On being seen or not- the glorious invisibility of the 60+

Way back in the dawn of time, when dinosaurs ruled the earth, etc etc etc, I used to be able to grab the world’s attention with a winning smile and a push-up bra. I’ve even got good eyes. And cheekbones.

I felt seen, essential, valuable. I was asked my opinion about things, and I HAD an educated one.

Now, post the asteroids of raising children, divorce, developing MS, I am becoming increasingly invisible.

I feel I am greying out.

My hair has been silver since the youngest kid reached adolescence (and I earned every single grey hair raising the gang), and I’d grown to rock with it- because I was the only wee grey haired lady with a young face around. I was visible. And the push up bra was still an asset.

The other day, though, I found myself in a wee herd of silver-haired women, all of them not tall. We got mushed into a gang.

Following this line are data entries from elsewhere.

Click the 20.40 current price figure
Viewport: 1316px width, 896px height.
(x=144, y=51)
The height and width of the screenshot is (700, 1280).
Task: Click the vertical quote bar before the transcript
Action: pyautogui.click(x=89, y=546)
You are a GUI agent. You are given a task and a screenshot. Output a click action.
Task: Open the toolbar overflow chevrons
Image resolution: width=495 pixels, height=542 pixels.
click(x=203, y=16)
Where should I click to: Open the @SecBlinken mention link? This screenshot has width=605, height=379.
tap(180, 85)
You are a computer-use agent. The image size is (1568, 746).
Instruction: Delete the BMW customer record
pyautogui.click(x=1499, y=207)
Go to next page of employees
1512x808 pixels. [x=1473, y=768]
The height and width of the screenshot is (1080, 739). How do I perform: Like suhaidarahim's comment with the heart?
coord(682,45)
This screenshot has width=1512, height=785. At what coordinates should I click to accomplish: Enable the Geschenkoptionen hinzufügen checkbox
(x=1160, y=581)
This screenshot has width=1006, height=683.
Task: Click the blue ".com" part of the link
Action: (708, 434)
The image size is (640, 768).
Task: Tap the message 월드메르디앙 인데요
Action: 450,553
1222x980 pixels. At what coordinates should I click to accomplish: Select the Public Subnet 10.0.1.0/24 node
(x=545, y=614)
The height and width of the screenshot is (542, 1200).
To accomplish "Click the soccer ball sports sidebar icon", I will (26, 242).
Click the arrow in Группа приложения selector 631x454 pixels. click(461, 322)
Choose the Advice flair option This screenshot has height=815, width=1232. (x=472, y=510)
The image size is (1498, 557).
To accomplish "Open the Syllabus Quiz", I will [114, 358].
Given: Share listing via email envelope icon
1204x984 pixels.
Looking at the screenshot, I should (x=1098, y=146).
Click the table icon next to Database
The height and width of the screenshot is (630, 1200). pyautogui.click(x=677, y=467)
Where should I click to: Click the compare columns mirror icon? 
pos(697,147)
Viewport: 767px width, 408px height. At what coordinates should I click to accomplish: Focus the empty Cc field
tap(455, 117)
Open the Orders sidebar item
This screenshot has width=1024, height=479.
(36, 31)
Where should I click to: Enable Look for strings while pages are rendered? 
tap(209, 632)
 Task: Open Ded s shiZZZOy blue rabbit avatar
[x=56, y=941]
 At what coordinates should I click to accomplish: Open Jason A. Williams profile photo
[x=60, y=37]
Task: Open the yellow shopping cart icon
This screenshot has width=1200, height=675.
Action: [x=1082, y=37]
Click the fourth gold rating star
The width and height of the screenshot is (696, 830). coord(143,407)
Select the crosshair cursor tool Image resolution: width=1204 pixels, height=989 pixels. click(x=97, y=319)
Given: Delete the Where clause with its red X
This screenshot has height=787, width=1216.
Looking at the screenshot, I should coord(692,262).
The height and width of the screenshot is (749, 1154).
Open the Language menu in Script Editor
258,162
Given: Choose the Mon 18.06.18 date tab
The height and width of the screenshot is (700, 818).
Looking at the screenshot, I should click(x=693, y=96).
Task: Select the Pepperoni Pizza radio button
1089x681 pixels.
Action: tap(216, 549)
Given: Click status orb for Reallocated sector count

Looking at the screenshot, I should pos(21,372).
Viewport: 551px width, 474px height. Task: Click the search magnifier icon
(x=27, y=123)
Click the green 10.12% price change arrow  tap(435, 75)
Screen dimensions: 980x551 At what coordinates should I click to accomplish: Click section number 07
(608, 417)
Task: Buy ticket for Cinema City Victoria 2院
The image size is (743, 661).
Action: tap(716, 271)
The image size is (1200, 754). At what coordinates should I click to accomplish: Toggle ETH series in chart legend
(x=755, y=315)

A pack of little old ladies bring a back uncomfortable memories of Monty Pythonish grannies…

That could be fun, as I am waiting for the years when I can say exactly what is on my mind and people will just smile indulgently, but my mojo factor would slip into the pits of despond and I’m not quite ready for that. I remember my mojo. It was fun.

Though… it is sometimes a relief to have a man’s eyes slide right over me like I was a piece of furniture. Less ogling. No need to tart myself up anymore. No risk of inappropriate actions, comments, gestures. It makes me sad that this seems like a benefit, but it is. I can glide around the world and not be commented upon.

It’s good, except when it isn’t. When I go days without being noticed by anyone, when I can feel myself becoming transparent as I walk here and there, or ask for service in a shop, it can feel deadening.

At times I feel the urge to shout at the world– but maybe I need to try that to add some colour to my cheeks? Maybe I need to demand attention just to define my borderlines, make me stand out from all the other grey haired ladies of that certain age.

Because sometimes I want to. Stand out, that is.

And then sometimes I am fiendishly glad to be hidden in the crowd, grey and greying, and of no consequence.